3 min read

OpenAI's Chip Play

Plus: Salesforce makes an AI Move, and Nvidia faces antitrust probes

SaaS & Infra | AI | Consumer | Venture

SaaS & Infra

Salesforce snags Tenyx to bolster AI voice agent offerings

Salesforce is on a mission to solidify its position in the red-hot AI market. The enterprise software giant announced its acquisition of Tenyx, a developer of AI-powered voice agents. While financial details remain under wraps, the deal is expected to close this quarter. This strategic move underscores Salesforce's commitment to infusing AI across its product portfolio, even as it faces pressure from activist investors to prioritize profitability over aggressive expansion.

Asana stock stumbles despite Q2 earnings beat

Work management software provider Asana Inc. (ASAN) saw its share price plummet nearly 13% in after-hours trading despite surpassing Q2 earnings and revenue expectations. While the company reported strong growth in its higher-paying customer segments, investors were disappointed by a weaker-than-expected revenue outlook for Q3 and the full fiscal year. Asana's management emphasized the company's strategic focus on enterprise customers and its recent advancements in AI, including the launch of AI Teammates.

AI

OpenAI reportedly selects TSMC for debut AI chip

OpenAI, the company behind ChatGPT, is reportedly taking a significant step towards developing its own AI hardware. Taiwanese media outlets suggest that the AI research firm has chosen TSMC, the world's leading contract chip manufacturer, to produce its first custom-designed silicon. Sources indicate that OpenAI has secured production capacity on TSMC's advanced 1.6-nanometer manufacturing process, with mass production expected to commence in the latter half of 2026. This move aligns with OpenAI's ambitious goal of achieving greater control over its supply chain and reducing its reliance on third-party chipmakers.

Justice Department probes Nvidia for potential antitrust violations.

Nvidia (NVDA), the dominant force in AI chips, finds itself under the regulatory microscope. The company's shares took a 2% hit in extended trading following a Bloomberg report revealing that the Department of Justice has issued subpoenas as part of an antitrust investigation. This news comes on the heels of a brutal 10% drop in regular trading, wiping out a staggering $279 billion from Nvidia's market cap. The DOJ is specifically examining whether Nvidia has erected barriers to entry for competitors in the AI chip market, where it commands an 80% market share.

Consumer

Airbnb urges New York City to reconsider short-term rental rules

Airbnb is pushing back against New York City's stringent regulations on short-term rentals, claiming they harm both travelers and the local economy. The company argues that Local Law 18, which requires hosts to be permanent residents and register their units, has failed to alleviate the city's housing crisis. Airbnb cites data showing a significant drop in available listings and a spike in hotel rates since the law's implementation, urging a reevaluation to increase accommodation options and support local businesses.

Uber sets sights on investment-grade bond debut

Fresh off its recent credit rating upgrades to investment grade by all three major agencies, Uber is wasting no time tapping into the debt markets. The ride-hailing giant is reportedly lining up investor calls for a potential multi-billion dollar bond sale. This strategic move is expected to enable Uber to refinance existing debt at lower interest rates, further bolstering its financial position as it continues to deliver record profitability and robust growth.

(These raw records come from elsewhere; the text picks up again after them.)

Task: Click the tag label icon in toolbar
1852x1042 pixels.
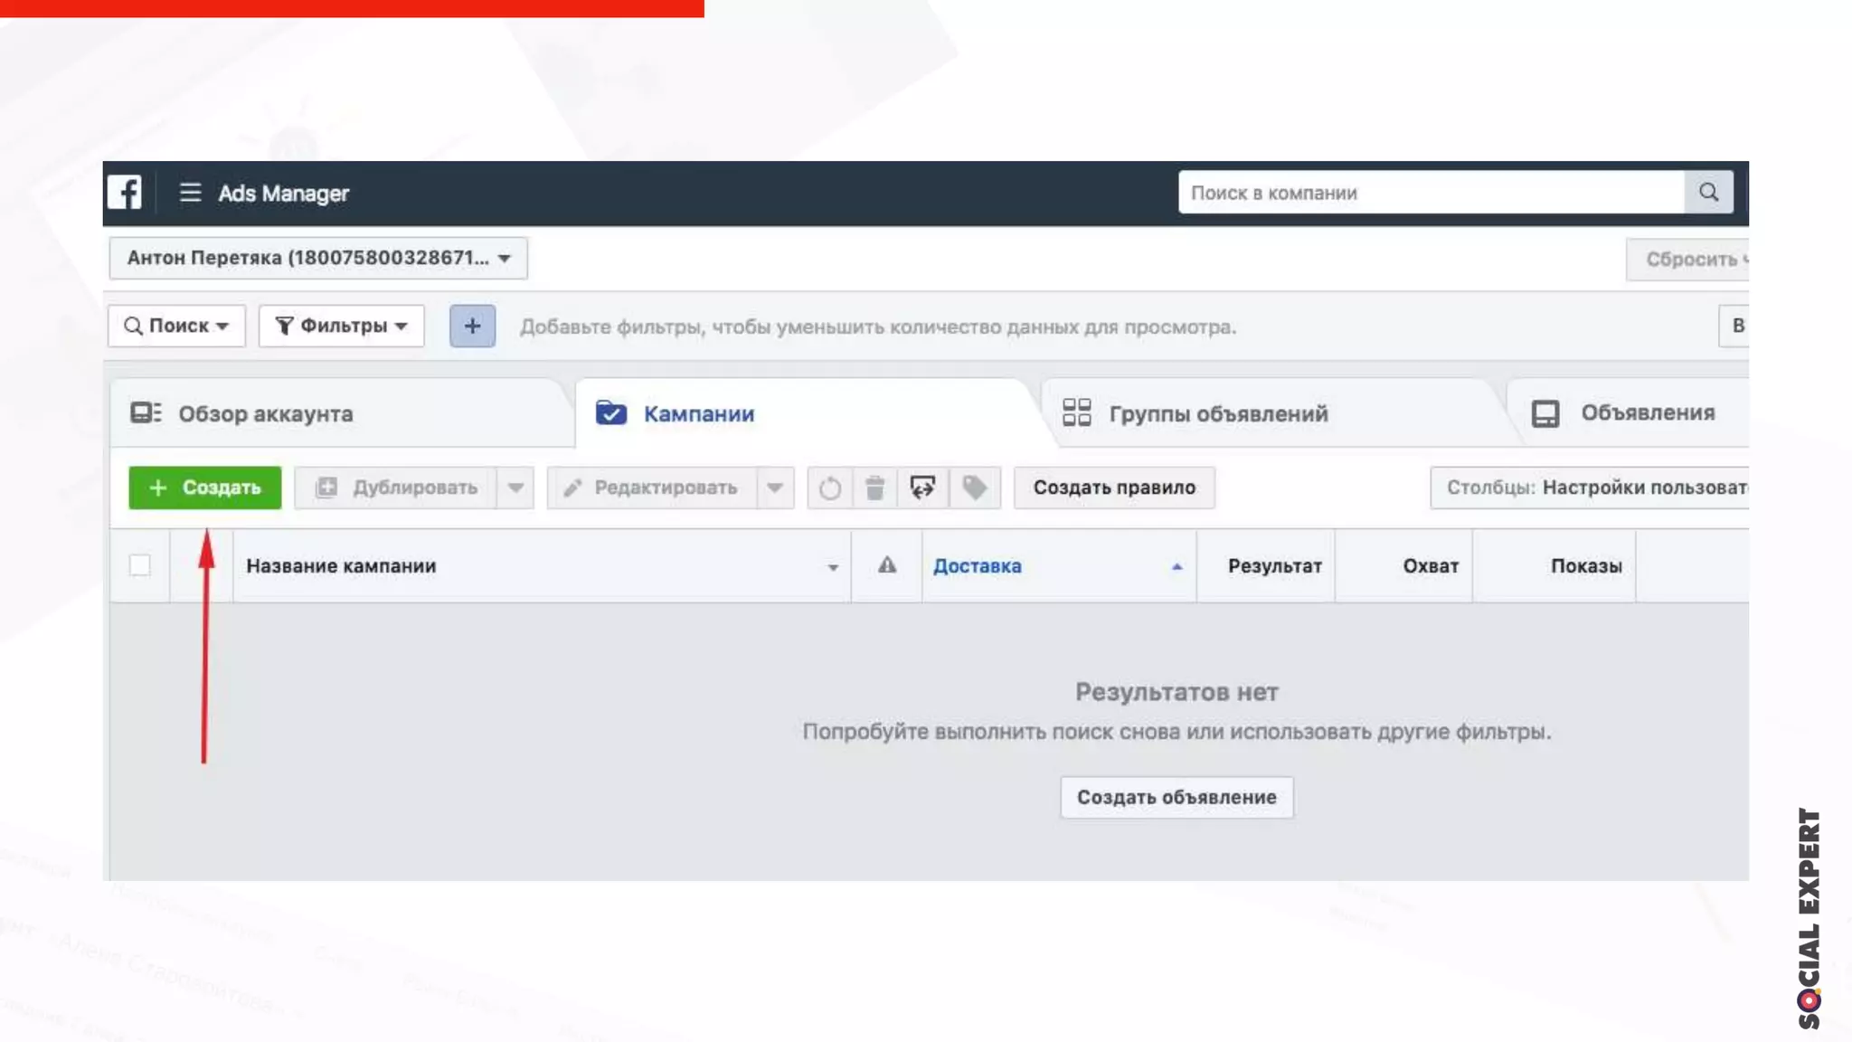Action: pyautogui.click(x=974, y=488)
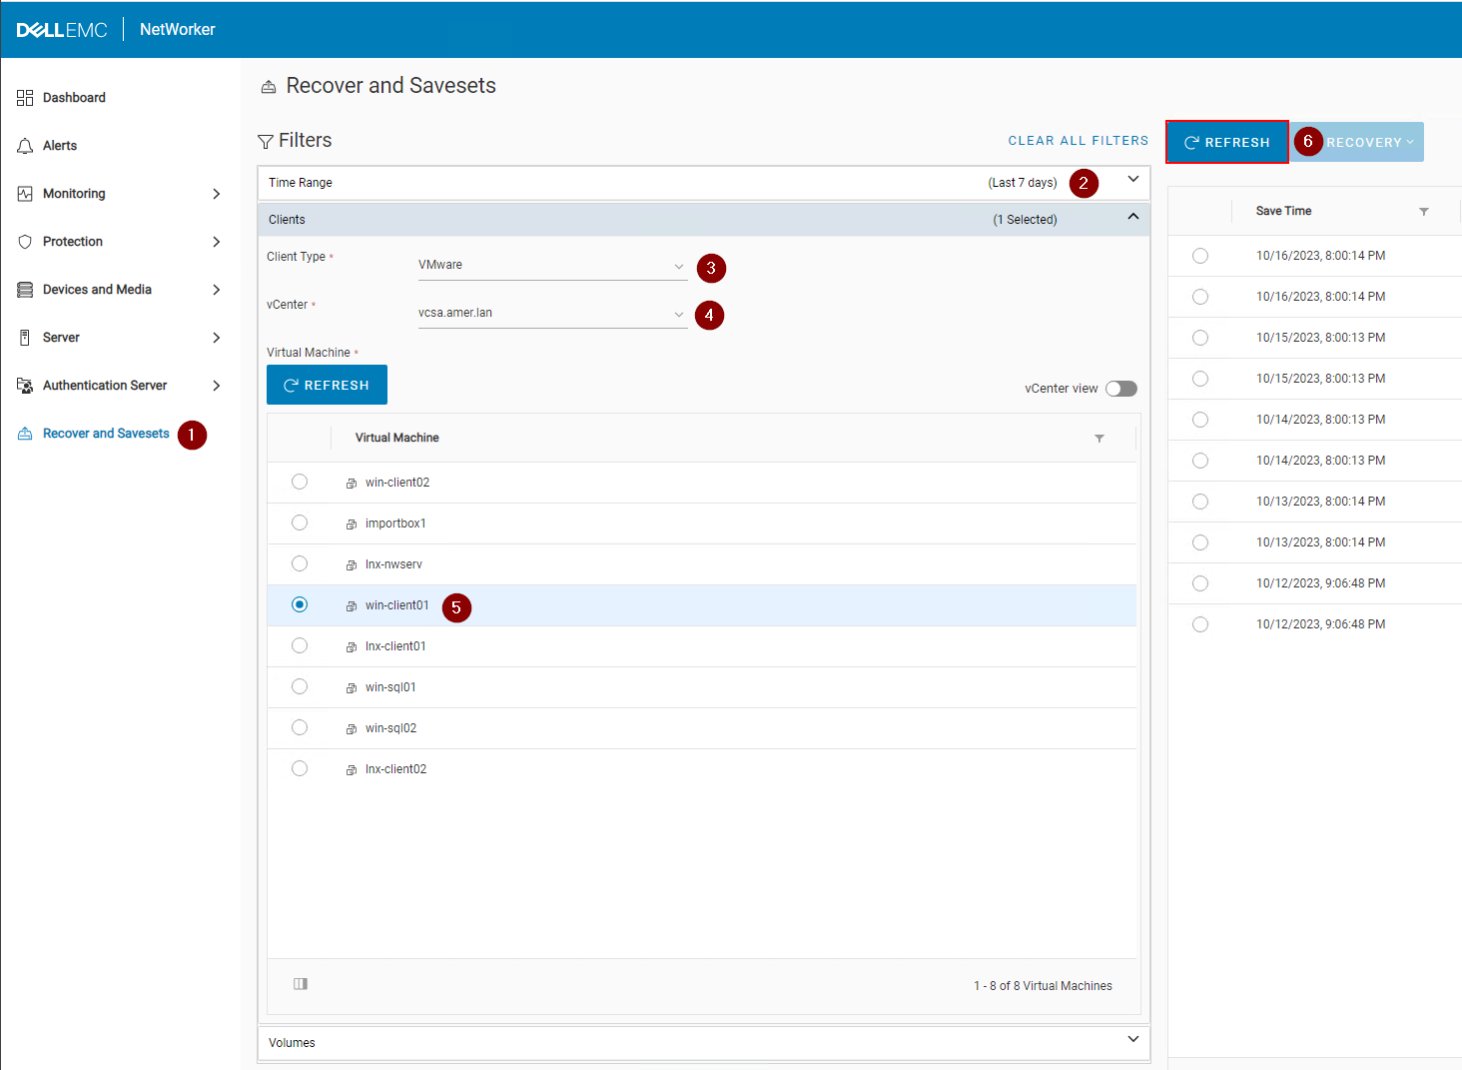This screenshot has width=1462, height=1070.
Task: Click the Alerts bell icon
Action: point(24,145)
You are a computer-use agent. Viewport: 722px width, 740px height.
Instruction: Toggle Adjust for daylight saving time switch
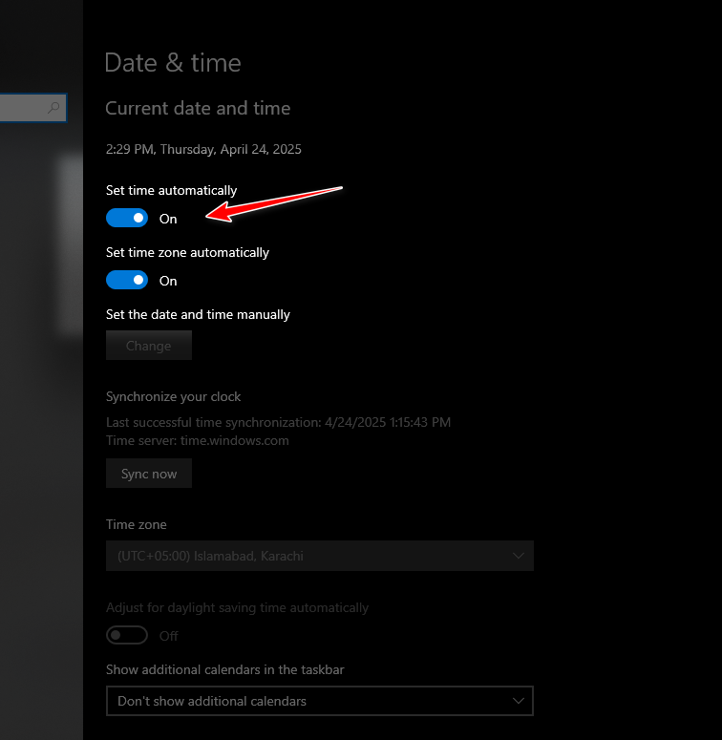point(127,636)
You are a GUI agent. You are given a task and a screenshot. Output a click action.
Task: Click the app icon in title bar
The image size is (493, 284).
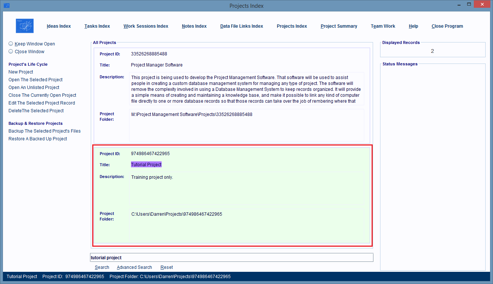click(x=6, y=6)
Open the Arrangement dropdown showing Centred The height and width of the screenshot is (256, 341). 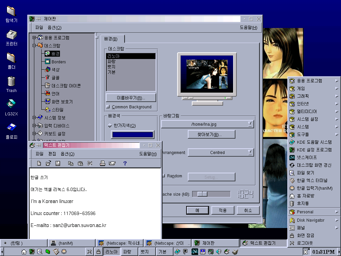point(220,153)
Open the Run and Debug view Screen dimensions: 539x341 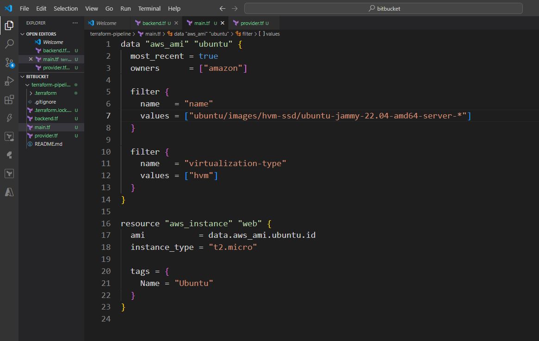pos(9,81)
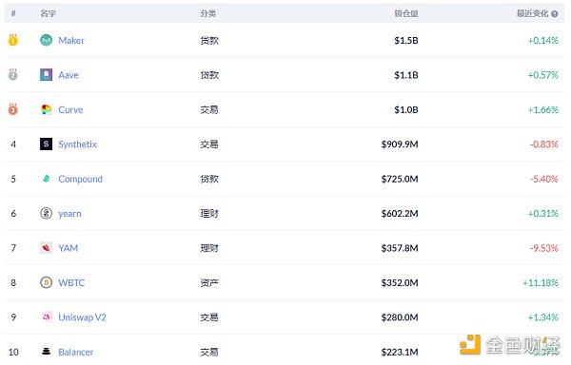Screen dimensions: 571x365
Task: Click the Balancer stacked logo icon
Action: click(x=47, y=351)
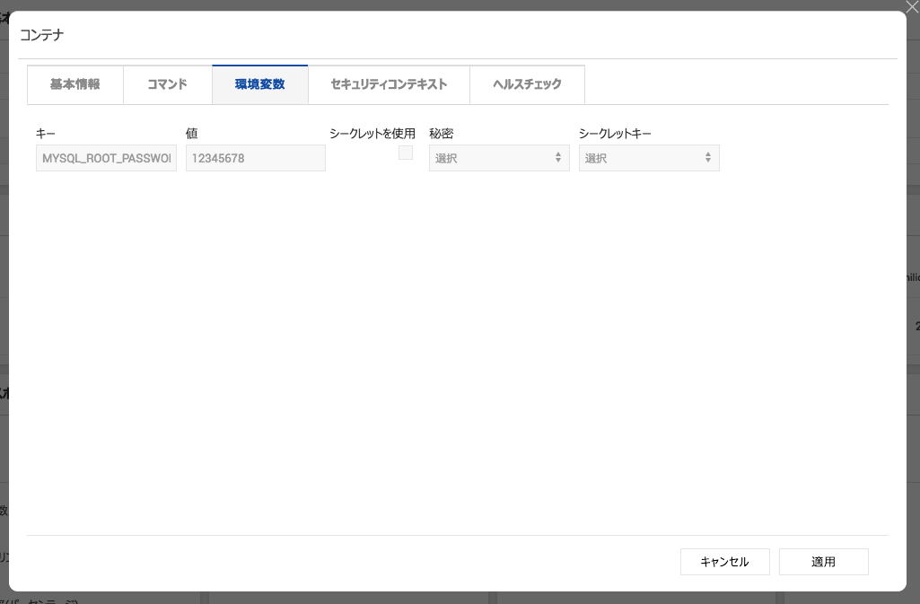
Task: Click the 値 column label
Action: point(191,134)
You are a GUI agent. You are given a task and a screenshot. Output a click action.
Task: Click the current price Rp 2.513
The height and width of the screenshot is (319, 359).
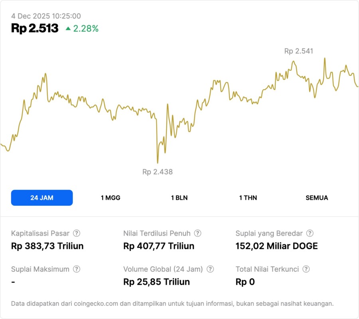click(x=35, y=28)
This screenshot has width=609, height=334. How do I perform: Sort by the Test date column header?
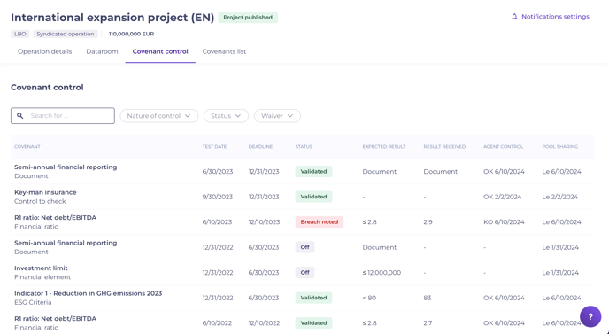214,147
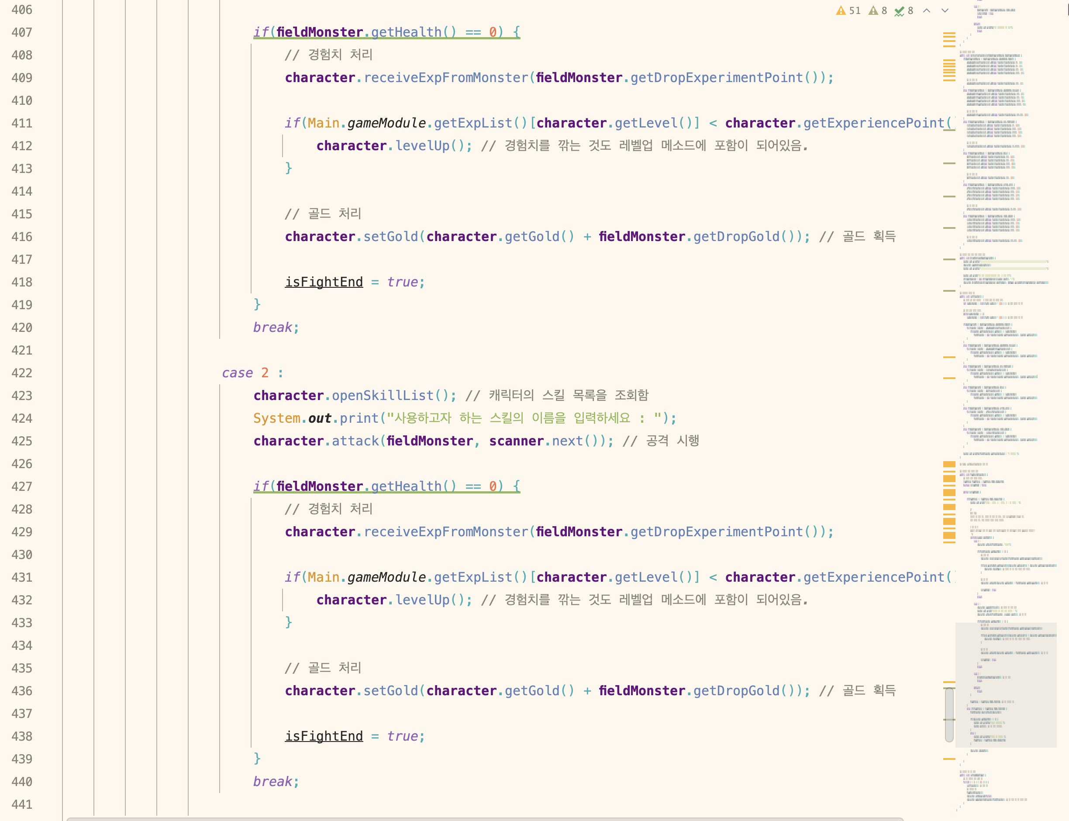Image resolution: width=1069 pixels, height=821 pixels.
Task: Click the green typo checkmark icon
Action: [x=899, y=11]
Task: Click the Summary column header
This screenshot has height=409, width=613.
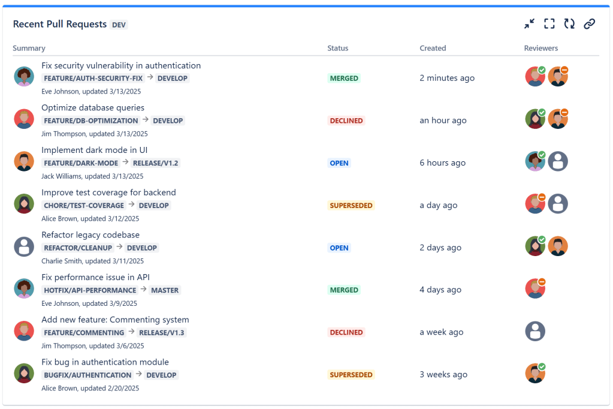Action: (x=29, y=48)
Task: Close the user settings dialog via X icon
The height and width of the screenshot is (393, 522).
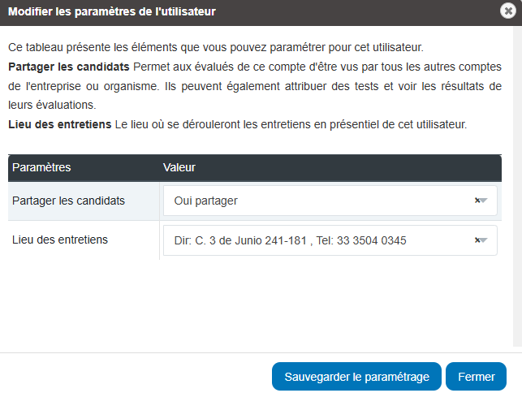Action: tap(508, 11)

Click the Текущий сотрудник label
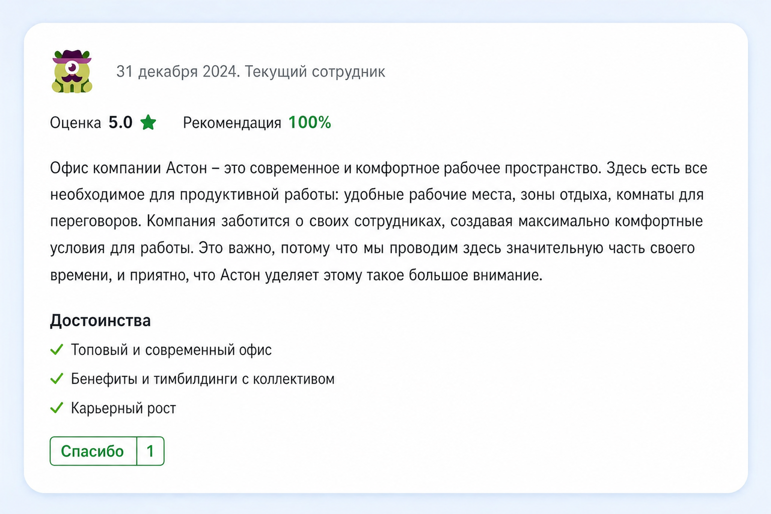(x=315, y=72)
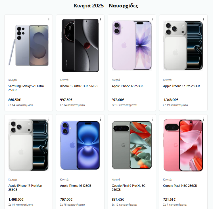Open more options for iPhone 17 Pro 256GB

coord(204,20)
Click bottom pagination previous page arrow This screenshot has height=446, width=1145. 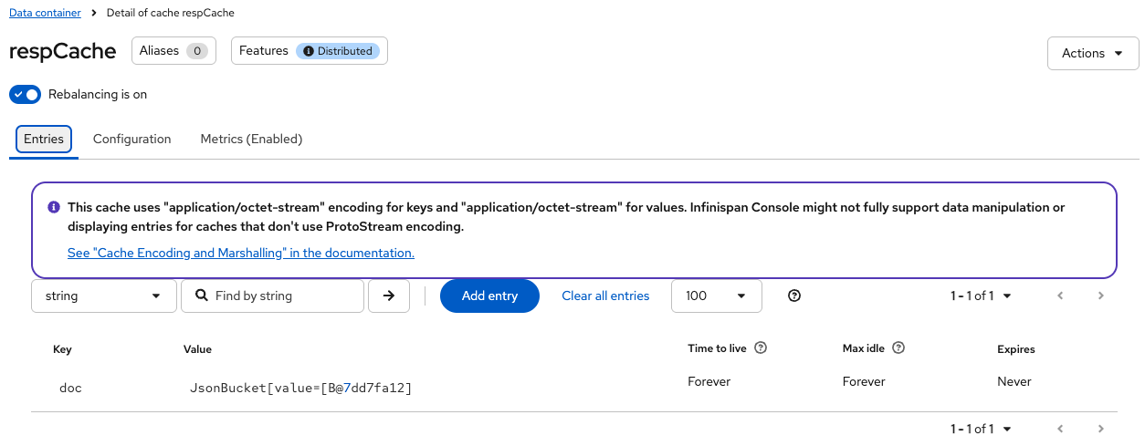[1060, 429]
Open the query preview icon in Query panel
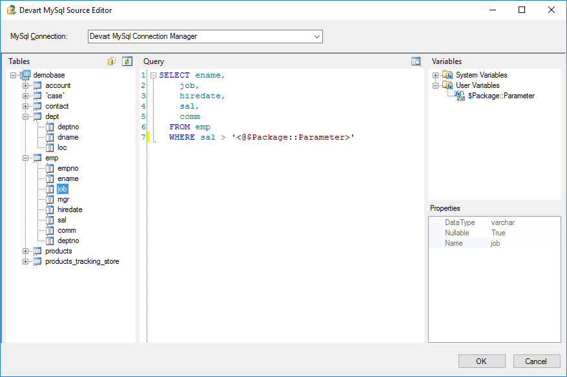The height and width of the screenshot is (377, 567). [417, 61]
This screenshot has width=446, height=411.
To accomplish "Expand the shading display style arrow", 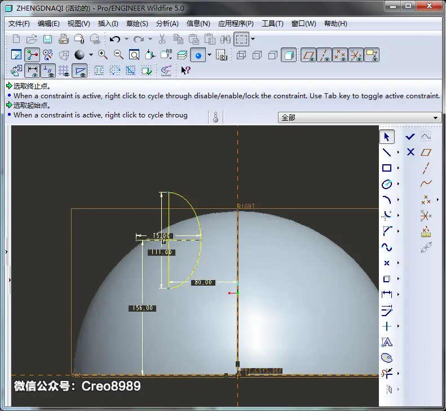I will point(91,55).
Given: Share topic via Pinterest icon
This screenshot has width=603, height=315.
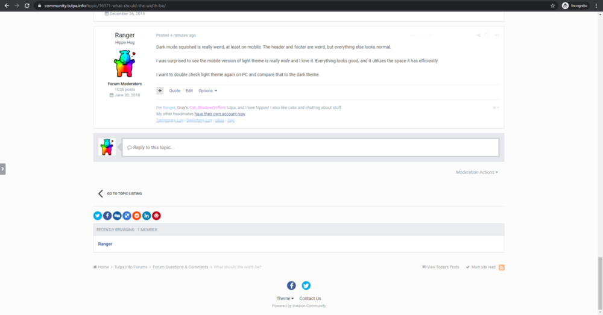Looking at the screenshot, I should 156,216.
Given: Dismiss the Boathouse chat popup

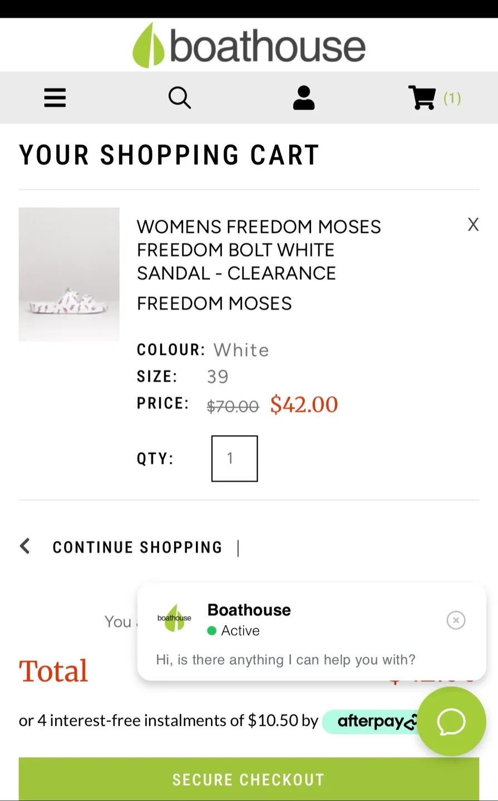Looking at the screenshot, I should point(456,620).
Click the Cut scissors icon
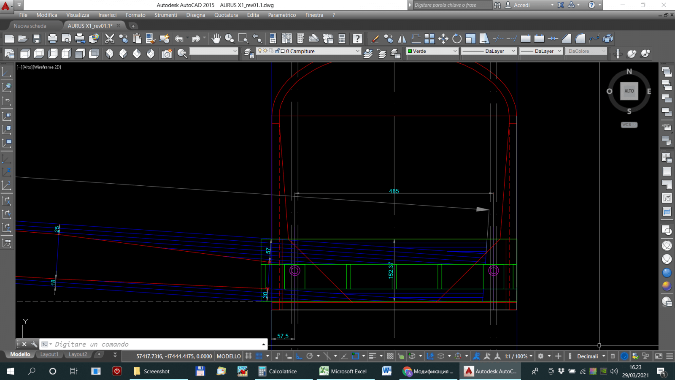 click(109, 39)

Snap CEO rallies troops as ad business lags

Snap Inc. CEO Evan Spiegel is striving to reinvigorate his workforce amid a 48% plunge in the company's stock price this year. In an internal memo, Spiegel acknowledged that Snap's advertising business has been slow to recover compared to rivals like Meta and TikTok. He highlighted several initiatives aimed at reigniting growth, including a shift towards direct response ads and the introduction of new ad formats within the Snapchat app.

Venture

Health care PE funds outshine VC counterparts in H1 2024

Fundraising for health care-focused private equity funds outpaced venture capital in the first half of 2024, signaling continued investor confidence in the sector despite broader economic uncertainties. A PitchBook report revealed that PE managers are on track to match 2023's record fundraising levels, while venture capital experiences a market reset. This trend highlights a flight to established businesses and proven business models as investors seek greater certainty amidst economic turbulence.

Cleantech companies face mounting challenges

The once-booming cleantech sector is encountering a harsh reality check as high interest rates and delayed government funding create significant headwinds. Several high-profile cleantech companies, including battery startup Moxion Power and solar panel provider Lumio, have filed for bankruptcy in recent weeks. Industry experts caution that the capital-intensive nature of the sector, coupled with the challenging macroeconomic environment, presents significant hurdles for cleantech startups seeking to scale their operations.